"Seni yang baik adalah yang tidak hanya menghibur mata, tetapi juga menggugah rasa."
![]() |
Pameran seni "Kenduri Rupa" di Batu, Jawa Timur, 21 hingga 27 April 2025 (dok. Istimewa) |
Di tengah hawa sejuk Kota Batu, tergelar "Kenduri
Rupa", pameran seni yang berlangsung di Balai Kota Among Tani dari 21
hingga 27 April 2025. Acara ini menjadi wadah bagi seratusan perupa untuk memamerkan karya.
Seperti namanya, pameran ini dihadirkan sebagai bentuk syukur dan kebersamaan,
menyerupai tradisi kenduri dalam budaya Nusantara yang tak sekadar perjamuan,
tetapi juga ruang untuk merayakan pertumbuhan dan kebersamaan.
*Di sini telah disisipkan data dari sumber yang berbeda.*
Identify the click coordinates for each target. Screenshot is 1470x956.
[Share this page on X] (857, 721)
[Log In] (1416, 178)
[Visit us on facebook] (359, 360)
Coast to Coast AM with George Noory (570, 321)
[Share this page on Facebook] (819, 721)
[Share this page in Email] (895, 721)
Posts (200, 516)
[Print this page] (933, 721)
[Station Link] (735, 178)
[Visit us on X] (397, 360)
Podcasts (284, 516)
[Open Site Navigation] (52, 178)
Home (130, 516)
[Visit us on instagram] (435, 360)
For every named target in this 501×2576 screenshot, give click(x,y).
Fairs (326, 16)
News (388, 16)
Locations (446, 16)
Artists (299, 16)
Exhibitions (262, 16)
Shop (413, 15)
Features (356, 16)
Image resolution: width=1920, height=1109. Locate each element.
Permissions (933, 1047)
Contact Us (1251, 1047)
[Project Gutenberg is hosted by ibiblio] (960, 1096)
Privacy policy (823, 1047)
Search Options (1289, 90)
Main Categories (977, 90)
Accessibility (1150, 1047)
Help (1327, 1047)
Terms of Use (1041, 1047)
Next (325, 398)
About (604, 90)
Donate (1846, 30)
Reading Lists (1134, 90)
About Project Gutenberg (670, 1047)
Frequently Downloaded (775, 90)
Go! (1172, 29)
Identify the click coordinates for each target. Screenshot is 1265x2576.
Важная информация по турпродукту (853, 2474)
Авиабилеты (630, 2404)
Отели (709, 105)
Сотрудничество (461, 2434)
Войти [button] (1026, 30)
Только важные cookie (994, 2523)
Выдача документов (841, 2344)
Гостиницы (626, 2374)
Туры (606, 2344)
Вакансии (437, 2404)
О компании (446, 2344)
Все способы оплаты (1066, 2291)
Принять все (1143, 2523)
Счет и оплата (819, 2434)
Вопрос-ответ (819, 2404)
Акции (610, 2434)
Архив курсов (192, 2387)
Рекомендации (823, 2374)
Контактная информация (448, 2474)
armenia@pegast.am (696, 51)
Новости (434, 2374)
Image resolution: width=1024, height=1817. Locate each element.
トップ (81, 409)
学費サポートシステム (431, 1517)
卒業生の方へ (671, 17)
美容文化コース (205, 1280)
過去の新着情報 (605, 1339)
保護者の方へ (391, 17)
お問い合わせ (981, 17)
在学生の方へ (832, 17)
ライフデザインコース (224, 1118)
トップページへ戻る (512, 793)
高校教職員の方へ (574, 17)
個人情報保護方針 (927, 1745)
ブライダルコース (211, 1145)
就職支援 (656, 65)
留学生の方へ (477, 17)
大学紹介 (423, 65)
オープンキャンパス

Seni sebagai Bahasa Universal
"Kenduri Rupa" tidak dibatasi oleh tema tertentu,
melainkan membuka ruang seluas-luasnya bagi beragam ekspresi artistik. Layaknya
kenduri yang menghadirkan berbagai hidangan dari banyak dapur, pameran ini
mempertemukan karya seniman dari berbagai generasi dan latar belakang. Mulai
dari seniman senior yang telah lama berkarya, perupa profesional dengan
pendekatan yang matang, hingga siswa SMP dan SMA yang baru merintis eksplorasi
visual.
Pameran ini juga diniatkan sebagai cerminan ekosistem seni
Kota Batu yang terus berkembang. Seperti tanaman yang tumbuh pelan namun pasti,
seni rupa di kota ini menunjukkan tanda-tanda kehidupan yang subur. Namun, di
balik kemeriahannya, terselip pertanyaan penting: Apa sebenarnya yang
ingin dirayakan? Apakah sekadar keberadaan karya, atau ada upaya lebih
dalam untuk memahami arah perkembangan seni rupa lokal? Hal ini diungkapkan
dalam catatan seni Vita Iga Anjani dan Anggun Setiawan.
Batu Art Collective: Wadah Baru untuk Ekosistem Kreatif
Pameran ini juga menandai kelahiran Batu Art
Collective (BAC), sebuah komunitas seni yang bertujuan membangun ekosistem
kreatif yang adaptif dan inklusif. BAC tidak hadir untuk menggantikan yang
sudah ada, melainkan menjembatani warisan seni tradisional dengan semangat
kontemporer.
BAC percaya bahwa seni tidak boleh hanya terkurung di galeri
atau museum, tetapi harus hidup berdampingan dengan masyarakat. Oleh karena
itu, selain menampilkan karya lukis dan instalasi, pameran ini juga melibatkan
UMKM lokal dengan menampilkan kriya tangan. Hal ini memperlihatkan bahwa seni
tidak hanya tentang keindahan visual, tetapi juga bisa menjadi penggerak
ekonomi kreatif.
Seni sebagai Cermin Peradaban
"Kenduri Rupa" bukan sekadar ajang pamer karya,
melainkan undangan untuk berdialog. Dalam tradisi kenduri, yang terpenting
bukanlah banyaknya hidangan, melainkan kebersamaan dan percakapan yang
terjalin. Begitu pula dengan pameran ini—ia mengajak pengunjung tidak hanya
melihat, tetapi juga merenung: ke mana arah seni rupa Kota Batu?
Di tengah gemerlap acara, ada harapan agar seni tidak
menjadi sekadar pelengkap seremoni, melainkan bagian dari denyut nadi kota.
Seni harus mampu menjadi cermin yang jujur, tempat masyarakat belajar dari
perbedaan, kritik, dan percakapan yang kadang tidak nyaman. Karena hanya dengan
cara itulah ekosistem seni bisa tumbuh secara utuh.
Kota Batu: Tak Hanya Destinasi Wisata, Tapi Juga Poros
Seni
Melalui "Kenduri Rupa", Kota Batu tidak hanya
ingin dikenang sebagai destinasi wisata alam, tetapi juga sebagai pusat
kesenian dan budaya di Jawa Timur. Pameran ini menjadi langkah awal dalam
membangun citra baru—sebuah kota yang tidak hanya menawarkan keindahan
panorama, tetapi juga kekayaan kreativitas.
Bagi para pengunjung, "Kenduri Rupa" adalah
undangan untuk menikmati jamuan visual, meresapi setiap karya, dan pulang
dengan pemahaman baru. Sebab, seperti kenduri sesungguhnya, yang terpenting
bukanlah keramaiannya, melainkan kehangatan yang dibawa pulang—sesuatu yang
mungkin tak terucap kata, tetapi terasa mendalam.